> **抜粋テキスト**:
★ ★ ★ ★
林住亭日乗

サボア・ヴィーブルから正木春蔵の染付の中皿 

  二点四枚がとどいた

    お店の表記どおり書くと「染付八角銘々皿」と「染附 松濤文皿

      SAVOIR VIVREといえば

        まだアクシスビル3Fに移るまえ

          六本木のテレビ朝日通りの小さなビルの中二階にあった

            師走も暮れかけたころ

         正月料理の食器として 

       春オープンしたばかりのショップにあった正木春蔵の皿がほしいと

     家人に頼まれお使いに行ったことがある

         すこしググると それは1978年の暮れ

       まだ二十代の終わり

     新年用の新しい皿というのに時代を感じる

         そう われらは昭和の子なり オキュパイドチルドレンなり

              ところで

           閑散どころか 閑寂空間 森閑空間になっている

          ここですが

        サービス終了のアナウンスがあって以来

      罵倒観世音とかアナキストとか言っても 

    十四年も愛用してきた「文房具の喪失」は やはりこころ深部ではキツイようで

      子どもの指しゃぶりや夜尿症のように 買い物ばかりしている / 笑。

       九月中旬以来 ひと月足らずで

        正木春蔵さんのものだけでも

          共箱入りの大物を次々と三点落札

            九寸の赤絵浅鉢    一尺の染付平鉢   高さ二二cm 径二〇cmの鼓型花器 

         モチーフは 赤絵が 鳥を見込みに描いた花鳥

    

               尺平鉢は 中央に散った桜と周りに川面を模した流線 裏は北斎のような大波

                 大きな花器は 鼓型に蜻蛉と蝶々の和風アールヌーヴォー文様

               代償行為であることは 理解している

             しかし 

 

          十四年間にわたる趣味と知性と道楽の母港/笑。

        ROM時代を含めば たっぷり十五年間を過ごした祖国を喪いつつあるのだ

     来月 来年からぼくは「故国喪失者」になるのだ 。。。。

        買い物はぼくにとっての「故国喪失についての省察」の結果なのだ

           三十八年前 最初に購入した正木春蔵の七寸皿

             しっかりしたフォルムはほとんど洋食器

             まるで

         李朝のような表裏総鉄砂釉 端に三日月様赤絵地その上に金彩斜格子

            初期の珍しい抽象文様

              今でも我が家に複数枚ある 

                来年からは

                 本当に寂しいことだが

             これら春蔵の器とともにカンシンクウカンの日々を懐かしむだろう 。。。。

  

                        ・

        さきほどは これもつい先日落札した

           會津八一書 『丹呉本 観音堂』がとどいた

              昭和五十六年に限定四八〇部で刊行

          完璧なデッドストック状態で 価格は新刊時の五分の一に過ぎなかった

             嬉しいといえば嬉しい 、、、

               それやこれやで喪失感をぼかして

                  気を紛らわせている林住期 陋屋の日々だ 。。。
★ ★ ★ ★
> **短い課題 1**: 収集データの行を、先頭の行から「click(x=456, y=11)」を含む行まで、空行を除いて「番号」と「内容」の2列のMarkdown表として示せ。

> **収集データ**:
★ ★ ★ ★
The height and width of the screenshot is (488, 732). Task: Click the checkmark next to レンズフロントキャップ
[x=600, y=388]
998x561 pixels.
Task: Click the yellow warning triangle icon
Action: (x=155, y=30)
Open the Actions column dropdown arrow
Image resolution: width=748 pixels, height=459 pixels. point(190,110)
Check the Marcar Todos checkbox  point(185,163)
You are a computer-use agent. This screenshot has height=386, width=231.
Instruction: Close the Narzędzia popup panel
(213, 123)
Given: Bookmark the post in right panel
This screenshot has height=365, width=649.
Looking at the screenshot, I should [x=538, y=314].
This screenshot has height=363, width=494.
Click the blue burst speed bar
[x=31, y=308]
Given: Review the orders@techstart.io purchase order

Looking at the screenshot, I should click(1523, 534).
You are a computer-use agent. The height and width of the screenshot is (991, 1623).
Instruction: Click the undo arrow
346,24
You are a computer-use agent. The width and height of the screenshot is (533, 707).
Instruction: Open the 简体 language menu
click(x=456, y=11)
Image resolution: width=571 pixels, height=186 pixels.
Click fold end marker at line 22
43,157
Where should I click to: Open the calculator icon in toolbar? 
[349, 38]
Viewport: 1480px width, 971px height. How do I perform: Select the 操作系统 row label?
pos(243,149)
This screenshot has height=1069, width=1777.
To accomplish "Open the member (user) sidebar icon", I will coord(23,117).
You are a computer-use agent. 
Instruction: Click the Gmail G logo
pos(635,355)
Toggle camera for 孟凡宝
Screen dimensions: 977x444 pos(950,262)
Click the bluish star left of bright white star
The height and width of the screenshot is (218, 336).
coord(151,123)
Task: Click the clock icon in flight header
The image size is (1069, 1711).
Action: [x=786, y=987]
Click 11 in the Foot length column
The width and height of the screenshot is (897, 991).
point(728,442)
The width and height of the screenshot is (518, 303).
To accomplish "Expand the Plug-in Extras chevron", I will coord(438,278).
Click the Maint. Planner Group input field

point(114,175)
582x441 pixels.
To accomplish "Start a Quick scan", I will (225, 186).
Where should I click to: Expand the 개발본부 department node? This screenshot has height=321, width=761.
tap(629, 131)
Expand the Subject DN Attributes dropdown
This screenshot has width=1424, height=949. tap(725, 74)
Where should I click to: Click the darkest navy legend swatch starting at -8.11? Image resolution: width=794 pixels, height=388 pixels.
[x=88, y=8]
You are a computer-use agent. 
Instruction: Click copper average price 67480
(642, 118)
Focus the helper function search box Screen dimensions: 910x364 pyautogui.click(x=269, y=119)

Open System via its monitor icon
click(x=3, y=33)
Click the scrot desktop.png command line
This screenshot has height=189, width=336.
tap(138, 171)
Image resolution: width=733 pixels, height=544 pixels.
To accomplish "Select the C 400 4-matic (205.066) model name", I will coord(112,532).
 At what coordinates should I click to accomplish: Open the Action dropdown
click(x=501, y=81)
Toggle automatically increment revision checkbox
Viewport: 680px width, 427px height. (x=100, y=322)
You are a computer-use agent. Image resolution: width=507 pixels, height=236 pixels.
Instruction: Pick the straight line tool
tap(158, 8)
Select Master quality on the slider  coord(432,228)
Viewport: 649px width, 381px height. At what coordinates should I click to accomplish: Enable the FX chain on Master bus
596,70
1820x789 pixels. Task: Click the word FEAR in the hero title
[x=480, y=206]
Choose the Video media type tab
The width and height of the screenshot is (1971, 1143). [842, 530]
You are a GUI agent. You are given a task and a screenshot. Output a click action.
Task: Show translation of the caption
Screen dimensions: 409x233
★ ★ ★ ★
> **短い課題 2**: 林住亭日乗の文章を、最後の行の続きから書き継げ。

> **出力 1**:
| 番号 | 内容 |
|---|---|
| 1 | The height and width of the screenshot is (488, 732). Task: Click the checkmark next to レンズフロントキャップ |
| 2 | [x=600, y=388] |
| 3 | 998x561 pixels. |
| 4 | Task: Click the yellow warning triangle icon |
| 5 | Action: (x=155, y=30) |
| 6 | Open the Actions column dropdown arrow |
| 7 | Image resolution: width=748 pixels, height=459 pixels. point(190,110) |
| 8 | Check the Marcar Todos checkbox  point(185,163) |
| 9 | You are a computer-use agent. This screenshot has height=386, width=231. |
| 10 | Instruction: Close the Narzędzia popup panel |
| 11 | (213, 123) |
| 12 | Given: Bookmark the post in right panel |
| 13 | This screenshot has height=365, width=649. |
| 14 | Looking at the screenshot, I should [x=538, y=314]. |
| 15 | This screenshot has height=363, width=494. |
| 16 | Click the blue burst speed bar |
| 17 | [x=31, y=308] |
| 18 | Given: Review the orders@techstart.io purchase order |
| 19 | Looking at the screenshot, I should click(1523, 534). |
| 20 | You are a computer-use agent. The height and width of the screenshot is (991, 1623). |
| 21 | Instruction: Click the undo arrow |
| 22 | 346,24 |
| 23 | You are a computer-use agent. The width and height of the screenshot is (533, 707). |
| 24 | Instruction: Open the 简体 language menu |
| 25 | click(x=456, y=11) |

> **出力 2**:
                         ・

      

           「 くわんおんのだうのいたまにかみしきて

                    うどんのかびをひとりほしおり 」

           「 ひそみきてたがうつかねぞさよふけて

         

                    ほとけもゆめにいりたまふころ 」

                                    秋艸道人「観音堂帖」より

 

        

      

   

 

 

「臨終」観察日誌

 

「死は、前よりしも来らず。かねて後に迫れり。」

                          徒然草 一五五段

  寂滅がひたひたと迫る

    ふとG・ガルシア=マルケス『予告された殺人の記録』を思う 。。。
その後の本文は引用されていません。